Oligonucleotides containing locked nucleic acid bases (LNAs) have increased affinity for complementary DNA sequences. We hypothesized that enhanced affinity might allow LNAs to recognize chromosomal DNA inside human cells and inhibit gene expression. To test this hypothesis, we synthesized antigene LNAs (agLNAs) complementary to sequences within the promoters of progesterone receptor (PR) and androgen receptor (AR). We observed inhibition of AR and PR expression by agLNAs but not by analogous oligomers containing 2'-methoxyethyl bases or noncomplementary LNAs.
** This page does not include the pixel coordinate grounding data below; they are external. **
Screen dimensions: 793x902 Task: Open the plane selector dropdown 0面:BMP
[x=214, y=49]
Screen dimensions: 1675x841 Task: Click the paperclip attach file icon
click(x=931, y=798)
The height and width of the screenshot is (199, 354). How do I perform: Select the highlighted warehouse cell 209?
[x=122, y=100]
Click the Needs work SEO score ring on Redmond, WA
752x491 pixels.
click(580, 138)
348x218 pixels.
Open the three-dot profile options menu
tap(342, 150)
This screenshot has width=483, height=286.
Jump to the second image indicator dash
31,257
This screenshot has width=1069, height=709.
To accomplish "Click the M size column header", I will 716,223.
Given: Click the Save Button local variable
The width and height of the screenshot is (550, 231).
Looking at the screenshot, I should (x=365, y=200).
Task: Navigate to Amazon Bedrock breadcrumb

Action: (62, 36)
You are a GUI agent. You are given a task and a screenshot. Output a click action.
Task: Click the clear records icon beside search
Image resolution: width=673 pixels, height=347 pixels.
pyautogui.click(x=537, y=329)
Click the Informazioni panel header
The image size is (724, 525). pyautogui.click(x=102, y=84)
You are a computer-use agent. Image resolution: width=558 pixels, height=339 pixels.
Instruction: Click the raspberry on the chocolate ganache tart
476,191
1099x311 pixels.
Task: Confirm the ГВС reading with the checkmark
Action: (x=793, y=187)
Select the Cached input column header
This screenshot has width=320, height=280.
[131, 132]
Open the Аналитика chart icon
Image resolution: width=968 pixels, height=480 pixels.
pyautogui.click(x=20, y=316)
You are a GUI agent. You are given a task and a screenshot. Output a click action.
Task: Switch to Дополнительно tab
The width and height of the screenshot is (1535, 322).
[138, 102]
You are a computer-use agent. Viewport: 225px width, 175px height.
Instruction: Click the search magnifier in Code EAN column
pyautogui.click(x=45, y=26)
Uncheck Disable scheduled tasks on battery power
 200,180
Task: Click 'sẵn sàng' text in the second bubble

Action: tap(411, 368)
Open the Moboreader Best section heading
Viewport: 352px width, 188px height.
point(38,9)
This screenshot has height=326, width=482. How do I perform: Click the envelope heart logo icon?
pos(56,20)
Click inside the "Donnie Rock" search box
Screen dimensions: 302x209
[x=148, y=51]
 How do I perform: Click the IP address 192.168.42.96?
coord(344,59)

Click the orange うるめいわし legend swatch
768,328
Inhibition was dose dependent and exhibited IC50 values of <10 nM. Efficient inhibition depended on the length of the agLNA, the location of LNA bases, the number of LNA substitutions, and the location of the target sequence within the targeted promoter. LNAs targeting sequences at or near transcription start sites yielded better inhibition than LNAs targeting transcription factor binding sites or an inverted repeat. These results demonstrate that agLNAs can recognize chromosomal target sequences and efficiently block gene expression. agLNAs could be used for gene silencing, as cellular probes for chromosome structure, and therapeutic applications.